Preface: signing keys

Most repositories digitally sign their packages and lists using such a key. For the official repos, the keys are installed together with the base system. If you manually add a repository either directly by adding it to your /etc/apt/sources.lst or /etc/apt/sources.list.d, then you need to add that repository's key manually:

apt-key adv --recv-keys --keyserver keyserver.ubuntu.com ID

or apt-key add FILEin case you downloaded the key separately.

I'm not 100% sure, but IMHO when using the software center or add-apt-repository, the key is installed automatically.

Ubuntu users that never added a repository (PPA) to their system should have all necessary keys.

Users that actually use repositories without having imported a signing key see a warning along the lines below when installing from those repos:

You are about to install software that can't be authenticated! Doing this could allow a malicious individual to damage or take control of your system.

CVE-2014-0487

If a hash in the Release file changes, but the file being referred to by the Release file gets served with a 304 response (http status code 304), apt ignored the updated file and continued to use the old version of the file, even though the old version of the file didn't match the new hash.
Source

If an attacker somehow had managed to make you download a malicious package, said attacker could make your system use the old, malicious, files that had already been downloaded, instead of a more recent file available from the repo.

If you never used repositories without having a valid signing key for the repo, you're probably not affected.

CVE-2014-0488

It was discovered that APT did not properly invalidate unauthenticated data. Imagine that you use an unauthenticated repo. You download / install / ... packages from that repo and only later add a signing key for that repo.

All the data that's already been downloaded is just kept. It is theoretically possible, that you have downloaded forged data, because at the time you were unable to verify that (due to the lack of a signing key). Now apt would be able to verify the downloaded data, but it didn't. (Instead it could also just throw away everything downloaded from that repo and download new, this time - with a signing key present - it could verify the downloads).

If you never used repositories without having a valid signing key for the repo, you're probably not affected.

CVE-2014-0489

There's an option called Acquire::GzipIndexesin apt. This option disabled by default.
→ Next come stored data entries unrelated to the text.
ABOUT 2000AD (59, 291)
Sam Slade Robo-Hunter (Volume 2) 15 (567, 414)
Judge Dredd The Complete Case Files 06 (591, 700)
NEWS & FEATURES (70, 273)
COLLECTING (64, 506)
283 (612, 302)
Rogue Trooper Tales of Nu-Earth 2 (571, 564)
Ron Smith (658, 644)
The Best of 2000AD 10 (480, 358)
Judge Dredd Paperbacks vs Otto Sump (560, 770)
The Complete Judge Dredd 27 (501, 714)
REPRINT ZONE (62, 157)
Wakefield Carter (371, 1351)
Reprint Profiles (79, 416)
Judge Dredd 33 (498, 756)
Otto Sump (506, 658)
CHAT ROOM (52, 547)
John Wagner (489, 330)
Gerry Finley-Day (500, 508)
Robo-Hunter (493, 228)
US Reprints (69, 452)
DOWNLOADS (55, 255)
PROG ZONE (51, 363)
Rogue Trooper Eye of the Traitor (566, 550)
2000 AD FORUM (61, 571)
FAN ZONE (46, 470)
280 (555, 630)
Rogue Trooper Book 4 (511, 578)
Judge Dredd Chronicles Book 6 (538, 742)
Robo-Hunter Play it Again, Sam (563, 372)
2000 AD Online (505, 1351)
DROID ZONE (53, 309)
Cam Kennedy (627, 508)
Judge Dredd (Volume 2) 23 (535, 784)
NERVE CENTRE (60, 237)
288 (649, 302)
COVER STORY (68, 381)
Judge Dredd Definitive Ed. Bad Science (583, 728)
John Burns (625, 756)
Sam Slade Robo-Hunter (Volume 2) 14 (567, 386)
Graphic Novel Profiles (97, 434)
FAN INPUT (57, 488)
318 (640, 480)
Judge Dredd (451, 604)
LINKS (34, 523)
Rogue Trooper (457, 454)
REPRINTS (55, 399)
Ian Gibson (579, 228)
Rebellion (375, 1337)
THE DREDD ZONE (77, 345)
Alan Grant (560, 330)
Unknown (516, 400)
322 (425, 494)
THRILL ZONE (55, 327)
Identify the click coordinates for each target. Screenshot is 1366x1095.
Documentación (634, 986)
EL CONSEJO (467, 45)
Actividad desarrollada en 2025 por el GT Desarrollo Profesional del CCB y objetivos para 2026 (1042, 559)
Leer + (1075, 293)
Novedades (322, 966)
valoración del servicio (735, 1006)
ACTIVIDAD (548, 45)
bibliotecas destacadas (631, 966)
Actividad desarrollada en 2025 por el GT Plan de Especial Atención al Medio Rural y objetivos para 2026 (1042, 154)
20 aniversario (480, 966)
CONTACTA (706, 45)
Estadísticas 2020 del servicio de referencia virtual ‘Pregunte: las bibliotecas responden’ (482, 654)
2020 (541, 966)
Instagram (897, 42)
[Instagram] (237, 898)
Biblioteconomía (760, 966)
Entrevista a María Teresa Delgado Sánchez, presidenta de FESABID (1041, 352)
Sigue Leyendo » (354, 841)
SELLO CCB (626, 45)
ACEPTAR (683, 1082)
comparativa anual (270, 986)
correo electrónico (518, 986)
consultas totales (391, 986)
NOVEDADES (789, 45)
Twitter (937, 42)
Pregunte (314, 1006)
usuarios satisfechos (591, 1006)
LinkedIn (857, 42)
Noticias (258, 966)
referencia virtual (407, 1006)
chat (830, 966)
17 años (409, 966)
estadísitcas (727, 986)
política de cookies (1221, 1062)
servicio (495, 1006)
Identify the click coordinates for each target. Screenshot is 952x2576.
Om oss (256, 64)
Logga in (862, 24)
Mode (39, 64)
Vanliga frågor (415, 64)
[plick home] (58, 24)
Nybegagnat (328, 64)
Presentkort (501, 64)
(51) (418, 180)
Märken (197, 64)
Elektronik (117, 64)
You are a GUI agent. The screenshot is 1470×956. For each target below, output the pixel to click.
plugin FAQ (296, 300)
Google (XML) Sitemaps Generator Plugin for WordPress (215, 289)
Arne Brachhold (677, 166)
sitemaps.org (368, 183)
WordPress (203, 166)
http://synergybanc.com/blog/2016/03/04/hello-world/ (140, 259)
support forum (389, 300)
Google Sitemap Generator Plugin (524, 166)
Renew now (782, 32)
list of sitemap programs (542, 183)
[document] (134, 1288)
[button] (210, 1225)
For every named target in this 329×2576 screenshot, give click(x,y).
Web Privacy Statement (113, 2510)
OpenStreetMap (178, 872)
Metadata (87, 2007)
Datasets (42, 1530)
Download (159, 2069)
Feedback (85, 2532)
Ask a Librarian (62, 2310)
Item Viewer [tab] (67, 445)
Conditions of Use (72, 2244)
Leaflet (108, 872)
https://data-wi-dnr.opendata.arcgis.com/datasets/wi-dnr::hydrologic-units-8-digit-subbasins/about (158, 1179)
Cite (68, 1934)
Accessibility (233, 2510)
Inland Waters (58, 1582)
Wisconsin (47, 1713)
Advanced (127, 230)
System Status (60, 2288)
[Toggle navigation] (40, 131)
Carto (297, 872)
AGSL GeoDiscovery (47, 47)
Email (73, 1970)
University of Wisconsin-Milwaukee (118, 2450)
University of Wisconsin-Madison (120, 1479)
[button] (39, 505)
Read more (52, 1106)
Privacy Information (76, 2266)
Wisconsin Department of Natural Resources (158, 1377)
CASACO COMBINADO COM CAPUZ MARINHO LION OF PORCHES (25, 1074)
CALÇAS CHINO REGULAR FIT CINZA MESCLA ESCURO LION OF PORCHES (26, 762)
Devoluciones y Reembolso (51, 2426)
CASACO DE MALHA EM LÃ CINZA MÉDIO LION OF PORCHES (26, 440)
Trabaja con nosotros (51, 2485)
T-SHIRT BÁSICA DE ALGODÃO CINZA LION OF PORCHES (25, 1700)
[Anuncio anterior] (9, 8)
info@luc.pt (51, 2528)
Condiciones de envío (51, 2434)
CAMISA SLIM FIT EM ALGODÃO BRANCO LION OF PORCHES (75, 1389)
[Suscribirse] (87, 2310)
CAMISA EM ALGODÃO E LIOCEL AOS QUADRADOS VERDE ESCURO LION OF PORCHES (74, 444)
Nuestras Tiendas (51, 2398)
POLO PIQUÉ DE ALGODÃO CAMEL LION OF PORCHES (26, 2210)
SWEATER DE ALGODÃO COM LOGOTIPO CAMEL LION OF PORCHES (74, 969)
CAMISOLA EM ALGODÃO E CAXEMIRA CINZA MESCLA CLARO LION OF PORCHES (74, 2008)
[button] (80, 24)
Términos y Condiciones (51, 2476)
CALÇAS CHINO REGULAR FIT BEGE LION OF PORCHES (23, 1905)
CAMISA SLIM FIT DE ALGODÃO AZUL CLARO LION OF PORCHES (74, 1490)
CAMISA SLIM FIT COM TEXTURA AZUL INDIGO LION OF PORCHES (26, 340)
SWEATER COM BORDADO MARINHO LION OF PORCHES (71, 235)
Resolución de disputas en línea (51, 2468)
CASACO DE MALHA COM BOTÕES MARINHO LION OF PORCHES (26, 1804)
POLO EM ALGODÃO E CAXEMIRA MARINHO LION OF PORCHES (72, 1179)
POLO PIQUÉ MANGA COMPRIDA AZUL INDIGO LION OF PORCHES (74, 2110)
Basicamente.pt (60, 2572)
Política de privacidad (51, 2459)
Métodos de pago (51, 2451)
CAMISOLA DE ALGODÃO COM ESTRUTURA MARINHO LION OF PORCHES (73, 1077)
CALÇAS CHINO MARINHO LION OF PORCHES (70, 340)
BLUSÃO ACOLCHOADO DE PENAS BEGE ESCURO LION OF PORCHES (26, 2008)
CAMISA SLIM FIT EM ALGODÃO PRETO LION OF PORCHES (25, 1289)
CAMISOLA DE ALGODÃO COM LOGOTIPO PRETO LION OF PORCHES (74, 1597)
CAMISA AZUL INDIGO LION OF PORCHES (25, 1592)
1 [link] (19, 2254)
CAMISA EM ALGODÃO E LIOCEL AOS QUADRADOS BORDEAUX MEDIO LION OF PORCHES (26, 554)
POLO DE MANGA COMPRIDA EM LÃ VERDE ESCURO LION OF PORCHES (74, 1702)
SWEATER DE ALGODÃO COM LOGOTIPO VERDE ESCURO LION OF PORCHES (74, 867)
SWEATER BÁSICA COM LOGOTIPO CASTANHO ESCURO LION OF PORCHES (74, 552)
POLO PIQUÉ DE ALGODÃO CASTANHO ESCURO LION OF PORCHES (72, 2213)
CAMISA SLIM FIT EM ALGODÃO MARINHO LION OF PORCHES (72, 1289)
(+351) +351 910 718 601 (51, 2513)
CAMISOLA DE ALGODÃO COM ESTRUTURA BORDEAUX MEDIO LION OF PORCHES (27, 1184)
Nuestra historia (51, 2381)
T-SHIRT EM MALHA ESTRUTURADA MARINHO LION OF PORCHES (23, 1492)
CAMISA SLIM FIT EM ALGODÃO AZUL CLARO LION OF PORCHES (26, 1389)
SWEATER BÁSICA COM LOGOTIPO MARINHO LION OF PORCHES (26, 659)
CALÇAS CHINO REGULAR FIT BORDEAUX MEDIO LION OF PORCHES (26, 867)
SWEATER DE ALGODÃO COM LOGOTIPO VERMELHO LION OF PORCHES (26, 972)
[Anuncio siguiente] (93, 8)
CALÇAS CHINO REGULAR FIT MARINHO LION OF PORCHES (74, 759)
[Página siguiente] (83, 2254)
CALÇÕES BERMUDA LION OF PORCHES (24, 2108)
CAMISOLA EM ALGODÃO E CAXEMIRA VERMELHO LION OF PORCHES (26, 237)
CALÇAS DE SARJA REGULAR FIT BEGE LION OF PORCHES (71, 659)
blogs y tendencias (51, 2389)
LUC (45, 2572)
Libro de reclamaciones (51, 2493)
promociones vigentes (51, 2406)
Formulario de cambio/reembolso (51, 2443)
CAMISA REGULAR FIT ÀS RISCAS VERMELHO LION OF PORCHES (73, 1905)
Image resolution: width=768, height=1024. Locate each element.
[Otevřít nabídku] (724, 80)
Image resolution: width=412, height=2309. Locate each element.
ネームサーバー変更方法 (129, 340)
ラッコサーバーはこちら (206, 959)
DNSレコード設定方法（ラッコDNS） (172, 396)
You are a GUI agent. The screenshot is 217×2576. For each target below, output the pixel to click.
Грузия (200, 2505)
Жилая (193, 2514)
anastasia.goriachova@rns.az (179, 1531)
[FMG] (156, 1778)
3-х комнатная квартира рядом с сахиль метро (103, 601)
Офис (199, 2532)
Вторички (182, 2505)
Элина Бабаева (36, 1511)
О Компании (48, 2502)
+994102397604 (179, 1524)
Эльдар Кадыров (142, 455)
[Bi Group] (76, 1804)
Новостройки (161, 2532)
Here's what the manpage says about it:

   GzipIndexes
       When downloading gzip compressed indexes (Packages, Sources, or
       Translations), keep them gzip compressed locally instead of
       unpacking them. 

The issue was, that if you had set this to yes, then the checksum check was not performed, leading to potentially forged packages being downloaded / installed / ...

Personal note: I could not find if Acquire::CompressionTypes::Order:: "gz"; also skipped the checksum check.

If you never set Acquire::GzipIndexes in your apt.conf, you're probably not affected by this issue.

CVE-2014-0490

You can use apt-get download to download packages. If you do so and do not have the repository signing key, then you download packages which you can't verify the integrity of (because you lack the key). In this case, apt should have warned you that you're doing something potentially unsafe, so you can think twice about installing these packages.
The issue is: apt didn't notice the user. If you never used apt-get download, you're probably not affected by this issue.

Patches

Click here to see the relevant patchset for Debian.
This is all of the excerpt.